Can you reproduce the listing word for word from the line with "At what (x,y)" to the line with "Looking at the", both lines included, leaving out the pictures?

• [Records shown]
## start
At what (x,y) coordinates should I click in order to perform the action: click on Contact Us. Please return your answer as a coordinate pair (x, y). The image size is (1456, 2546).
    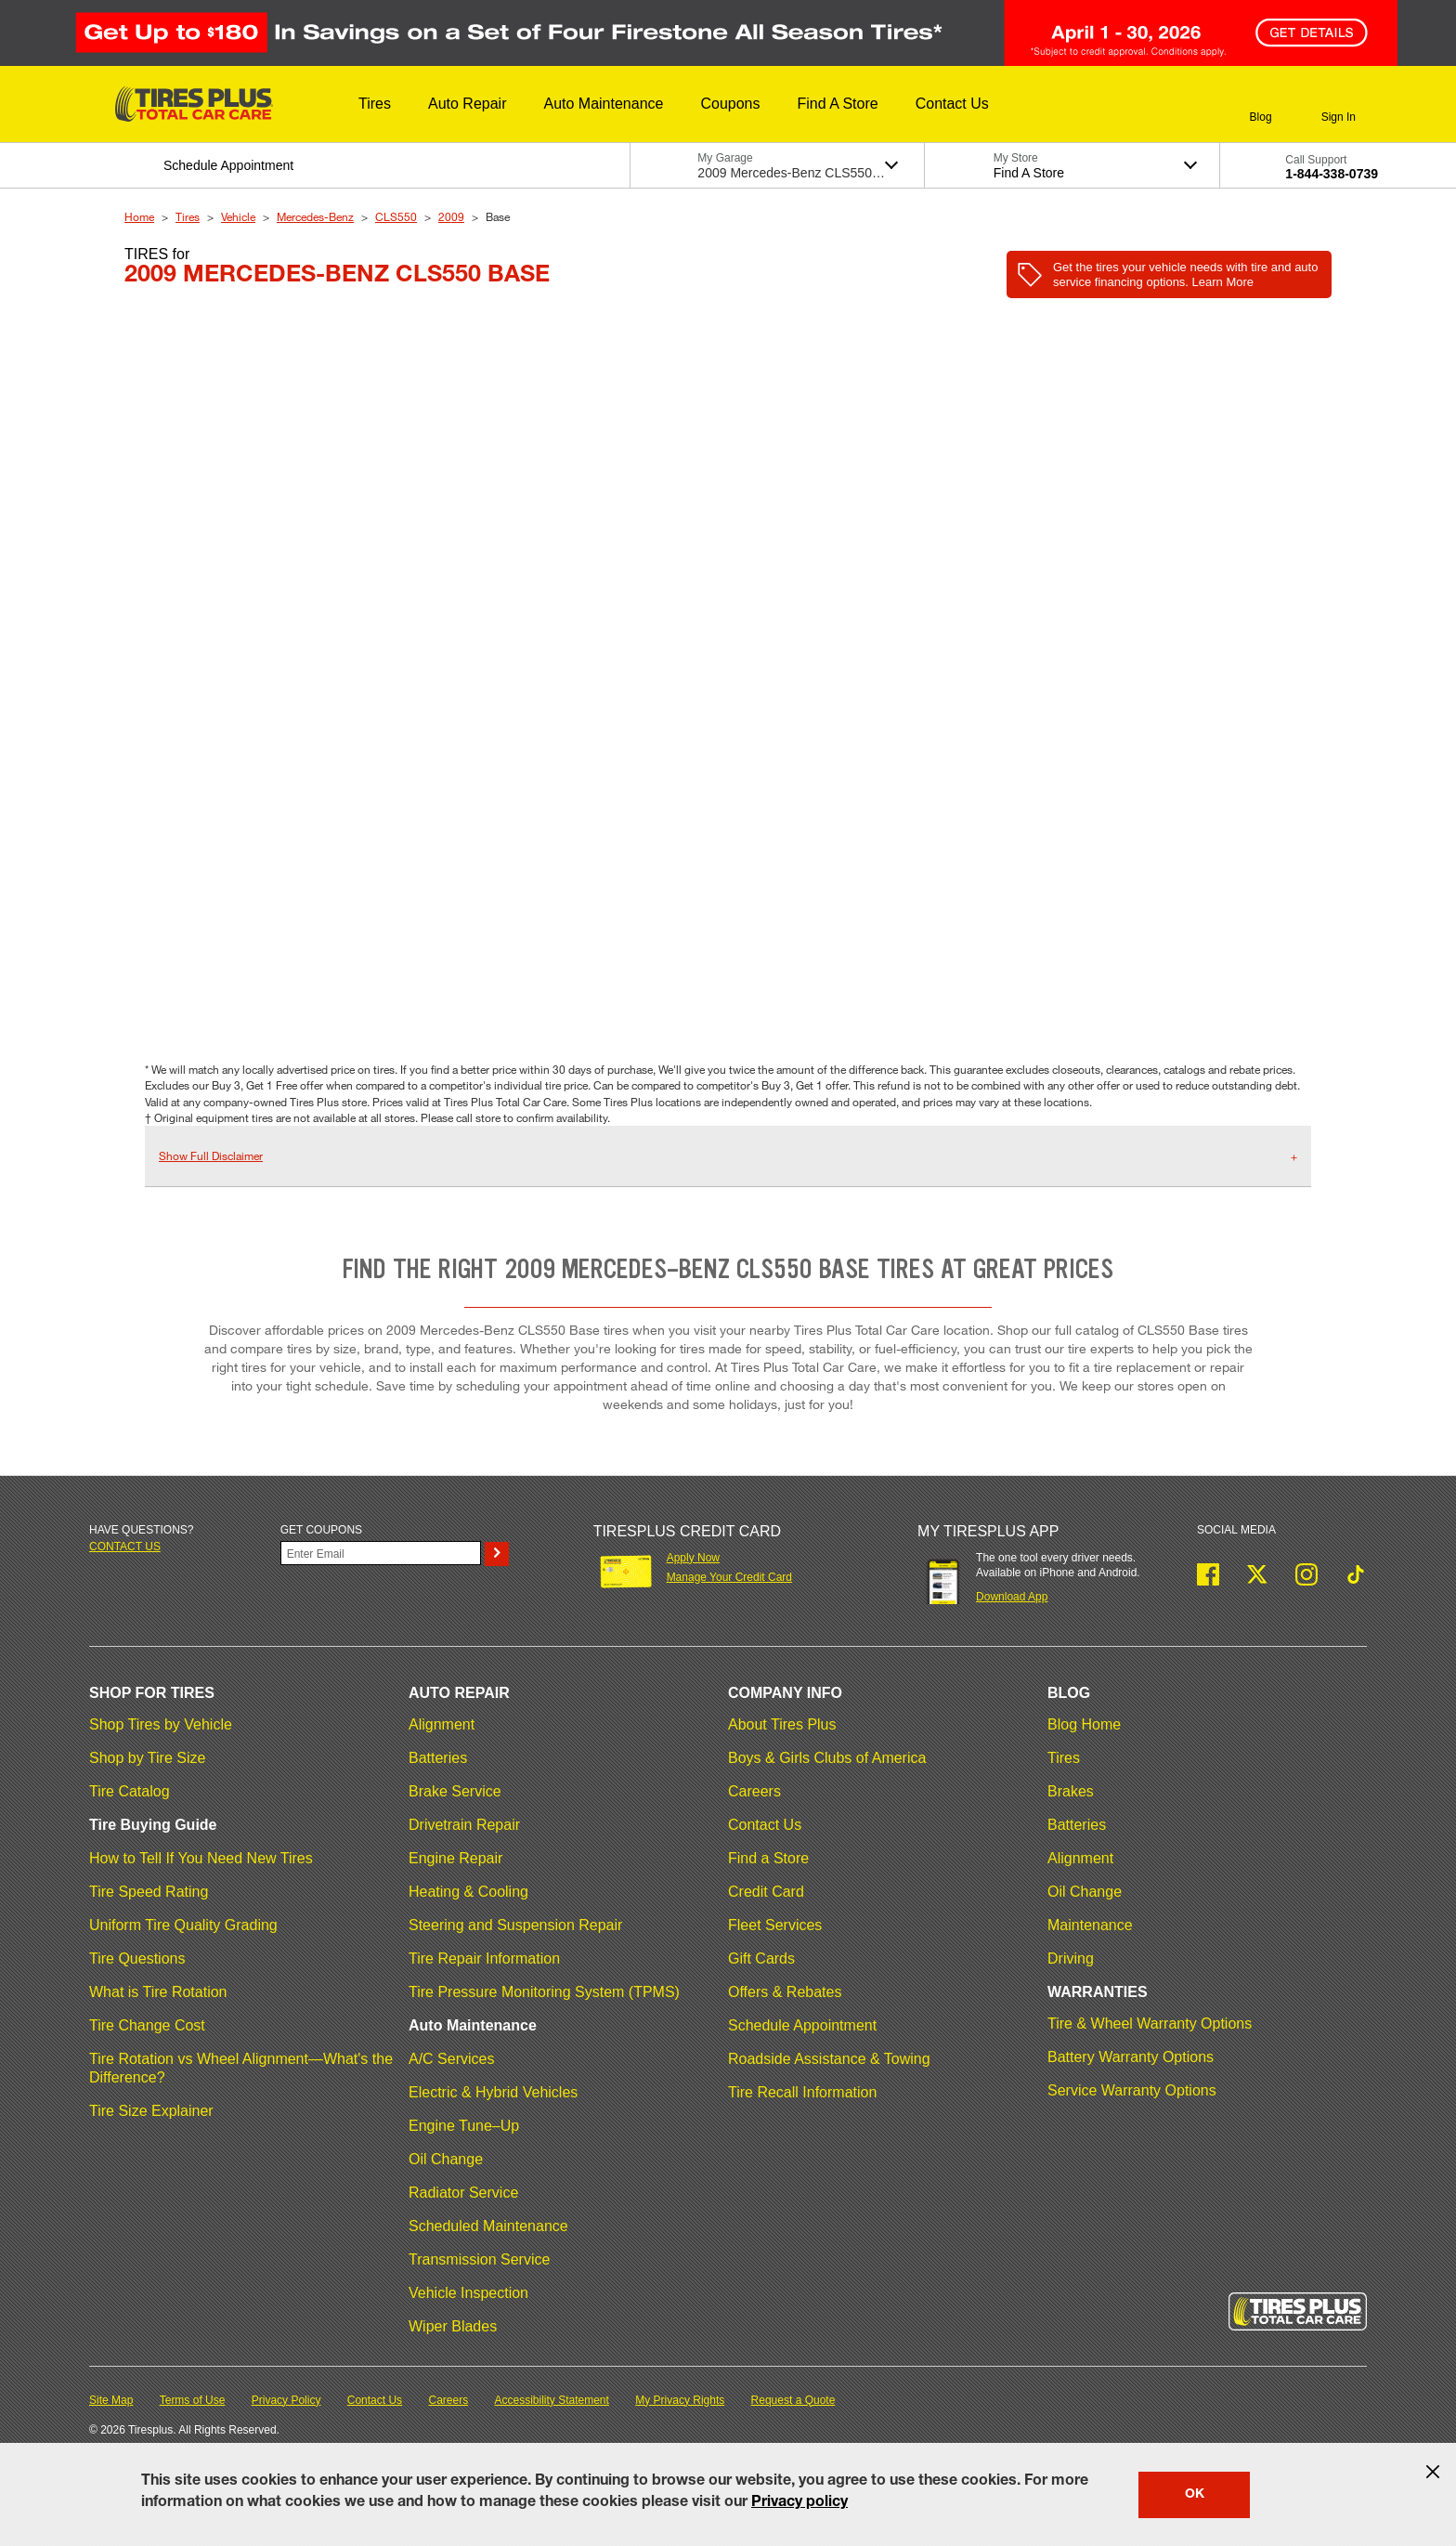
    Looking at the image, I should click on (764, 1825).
## end
## start
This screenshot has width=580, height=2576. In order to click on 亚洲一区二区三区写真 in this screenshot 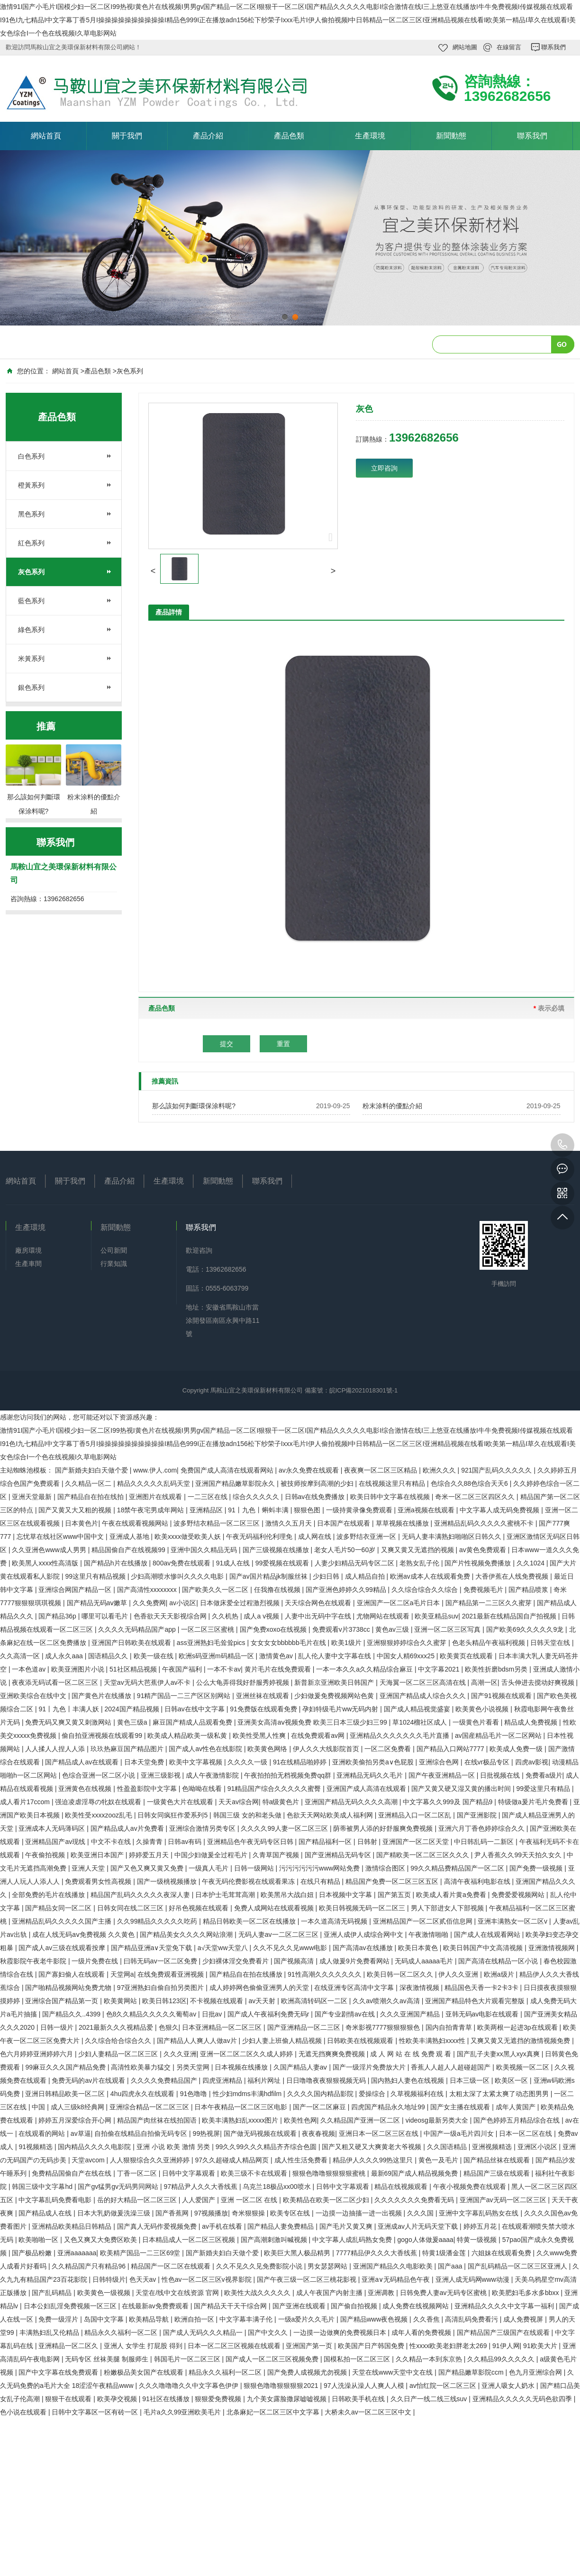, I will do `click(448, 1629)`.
## end
## start
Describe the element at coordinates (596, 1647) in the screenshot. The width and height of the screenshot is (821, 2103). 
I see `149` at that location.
## end
• [Answer to this task]
At what (x,y) coordinates should I click in order to perform the action: click on Contact Us. Please return your answer as a coordinate pair (x, y). The image size is (1456, 2546).
    Looking at the image, I should click on (764, 1825).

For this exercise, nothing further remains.